_Extract_
Who doesn’t like Fred Couples? He owns a swing we’ve all long admired, a demeanour any golfer would love to emulate and a generally loose and languid way about him that matches his flowing action. It’s good to be Fred Couples.

The 60-year-old ventured back to Australia last week as one of Tiger Woods’ three captain’s assistants at the Presidents Cup, during which he shared his thoughts on the biennial competition, reminisced about his past visits to Australia and hinted at making one more.

 

Like a lot of Australian golfers, my first memory of you actually involved Royal Melbourne – the 1988 Bicentennial Classic where you ran second to Rodger Davis in a playoff. What are your memories of that week?

“That started my love for Australia and Royal Melbourne. I tell you what I remember – everyone knows it’s a great course – but I remember some of the biggest crowds I ever played in front of. Not like Augusta or the US Open, but there were so many people and it was such a great field. I remember the rolling greens and they were so fast. Kind of a golf course that was playable, but you’d walk off a hole and go, ‘Oh my God, I just made bogey there.’ You can make some birdies on it, but it’s a very, very tricky golf course – but very fair.”

 

Where does Royal Melbourne rank in your mind among the world’s top golf courses?

“People always ask: my favourite three courses are Royal Melbourne, St Andrews and Augusta National. And it doesn’t change – those are my three favourites. And they’re three just completely different golf courses. But for me, personally, when I go and play, every time I play St Andrews I just get an absolute rush from the design and how unusual it is. Of course Augusta is my favourite course, and Royal Melbourne… every time you play it, it’s just different. When we’ve played there before, one hole might be a driver then a 40-yard shot because it was with the wind, then the next day you go, ‘Holy cow, there are bunkers there that I can’t even get over and now it’s a driver and 7-iron.’

“To me, that is based on where the course sits, in the Sandbelt, but that’s what I love about it. There are very few courses that can play that differently. And whoever designed it, meaning [Alister] Mackenzie 100 years ago, just was way ahead of the game.”

_Stored data_
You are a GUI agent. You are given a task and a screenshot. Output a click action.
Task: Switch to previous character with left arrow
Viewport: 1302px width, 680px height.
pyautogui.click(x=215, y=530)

_Requirement 1_
In the Fred Couples interview, condense the paragraph beginning "The 60-year-old ventured back to Australia" into a bulleted list that keeps its main facts.
_Requirement 2_
Reproduce the part of the Fred Couples interview starting at "Who doesn’t like" and ending at "of that week?".

_Result 1_
- Last week, the 60-year-old returned to Australia as one of Tiger Woods' three captain's assistants at the Presidents Cup.
- He shared his thoughts on the biennial competition.
- He recalled his past visits to Australia.
- He hinted at making one more.

_Result 2_
Who doesn’t like Fred Couples? He owns a swing we’ve all long admired, a demeanour any golfer would love to emulate and a generally loose and languid way about him that matches his flowing action. It’s good to be Fred Couples.

The 60-year-old ventured back to Australia last week as one of Tiger Woods’ three captain’s assistants at the Presidents Cup, during which he shared his thoughts on the biennial competition, reminisced about his past visits to Australia and hinted at making one more.

 

Like a lot of Australian golfers, my first memory of you actually involved Royal Melbourne – the 1988 Bicentennial Classic where you ran second to Rodger Davis in a playoff. What are your memories of that week?